In alternative embodiments, the transparent display layer of the windscreen 234 ceases to render GAN imagery when either the native visibility through the windscreen 234 returns above a threshold level or the GAN generation is no longer satisfying the GAN discriminator component to create sufficiently representative images.
In preferred embodiments, the proposed invention uses a camera placed inside the vehicle 230 to analyze the level of clarity to view the surrounding area through windscreen 234, and based on a threshold level, the proposed invention converts the windscreen 234 to a display surface. The system further leverages GAN to reconstruct the surrounding area based on the driver's field of view and renders the reconstructed surrounding area on the transparent display layer on the windscreen 234 so that the driver can see the surrounding area in real-time.
With continued reference to the illustrative example above, rendering module 229 projects the real-time images from outside Joe's car (e.g., cars in front of him, obstacles on the roadway, etc.) onto the transparent display layer of Joe's windshield, so that he can continue to drive on the roadway in a safe manner.

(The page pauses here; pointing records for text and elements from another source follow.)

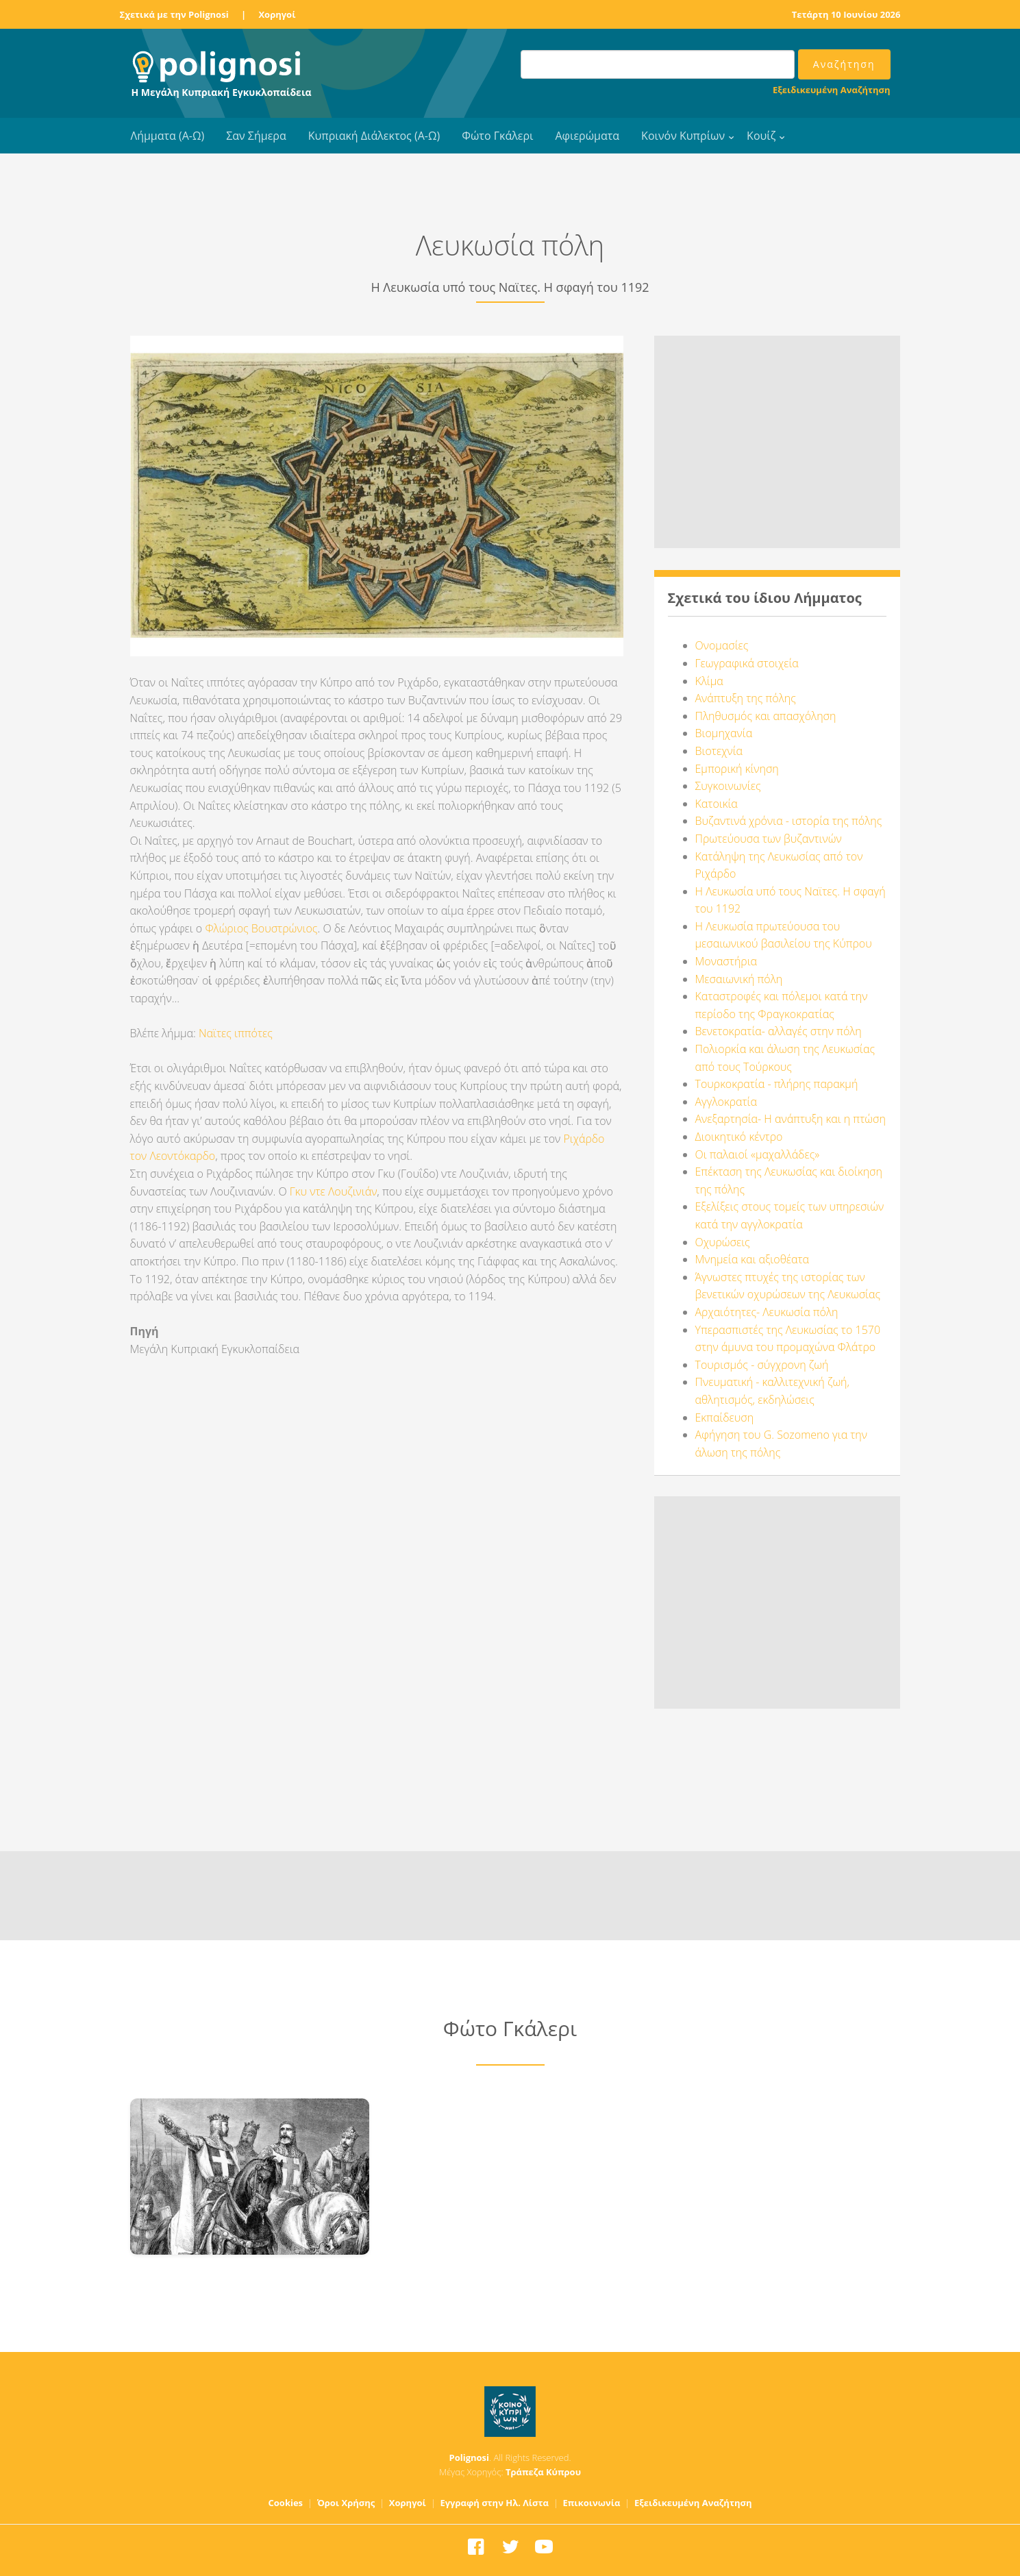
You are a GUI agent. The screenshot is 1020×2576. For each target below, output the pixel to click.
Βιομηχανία (724, 733)
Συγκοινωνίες (728, 785)
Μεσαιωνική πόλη (739, 979)
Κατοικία (716, 803)
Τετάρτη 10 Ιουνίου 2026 (846, 14)
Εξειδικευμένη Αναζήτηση (831, 90)
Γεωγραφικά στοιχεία (747, 663)
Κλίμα (709, 681)
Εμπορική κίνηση (737, 768)
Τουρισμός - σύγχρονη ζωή (762, 1364)
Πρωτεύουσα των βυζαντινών (768, 838)
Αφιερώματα (587, 135)
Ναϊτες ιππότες (236, 1033)
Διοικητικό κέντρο (739, 1136)
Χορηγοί (276, 14)
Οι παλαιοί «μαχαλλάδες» (757, 1154)
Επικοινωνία (591, 2503)
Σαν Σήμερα (256, 135)
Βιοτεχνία (719, 750)
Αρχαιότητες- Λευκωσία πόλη (766, 1312)
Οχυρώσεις (722, 1242)
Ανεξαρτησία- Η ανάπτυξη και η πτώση (790, 1118)
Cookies (286, 2503)
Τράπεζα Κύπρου (543, 2472)
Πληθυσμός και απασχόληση (765, 715)
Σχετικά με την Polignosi (174, 14)
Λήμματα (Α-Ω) (168, 135)
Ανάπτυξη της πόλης (745, 698)
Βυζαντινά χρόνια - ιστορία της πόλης (788, 820)
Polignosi (469, 2457)
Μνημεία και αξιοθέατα (752, 1259)
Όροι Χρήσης (346, 2503)
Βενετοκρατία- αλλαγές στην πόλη (778, 1031)
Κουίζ (761, 135)
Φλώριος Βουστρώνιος (261, 928)
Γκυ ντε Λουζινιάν (333, 1191)
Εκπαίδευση (724, 1417)
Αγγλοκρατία (726, 1101)
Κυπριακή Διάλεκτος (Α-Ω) (374, 135)
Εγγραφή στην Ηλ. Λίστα (494, 2503)
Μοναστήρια (726, 961)
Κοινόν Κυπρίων (683, 135)
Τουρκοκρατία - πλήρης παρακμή (776, 1083)
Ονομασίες (722, 645)
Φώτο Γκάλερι (497, 135)
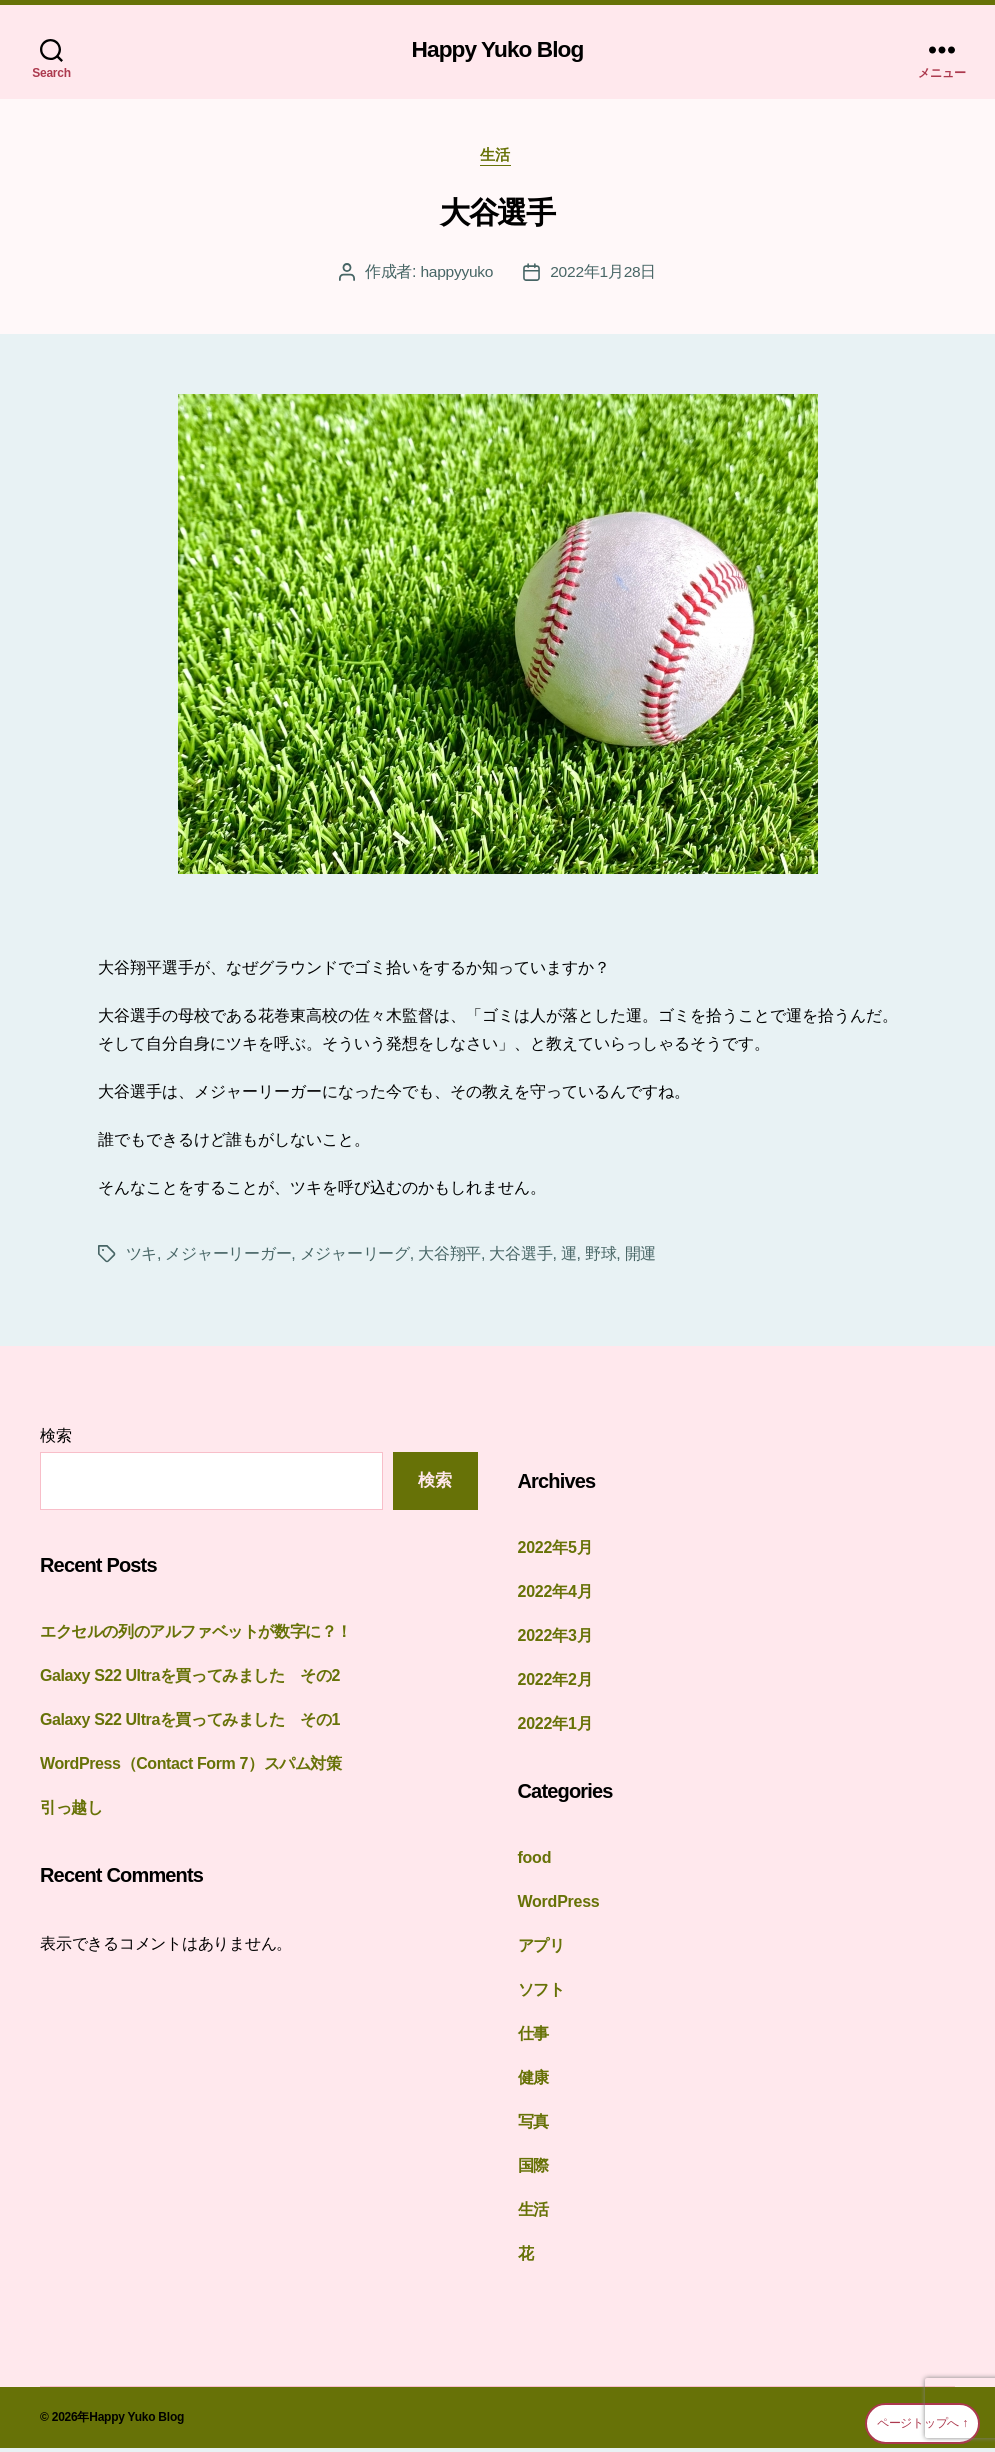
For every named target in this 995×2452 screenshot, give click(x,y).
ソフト (541, 1993)
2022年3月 (555, 1639)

In exemplary embodiments, network 202 is a communication channel capable of transferring data between connected devices and may be a telecommunications network used to facilitate telephone calls between two or more parties comprising a landline network, a wireless network, a closed network, a satellite network, or any combination thereof. In another embodiment, network 202 may be the Internet, representing a worldwide collection of networks and gateways to support communications between devices connected to the Internet. In this other embodiment, network 202 may include, for example, wired, wireless, or fiber optic connections which may be implemented as an intranet network, a local area network (LAN), a wide area network (WAN), or any combination thereof. In further embodiments, network 202 may be a Bluetooth network, a WiFi network, or a combination thereof. In general, network 202 can be any combination of connections and protocols that will support communications between host server 210, vehicle 230, and database server 240.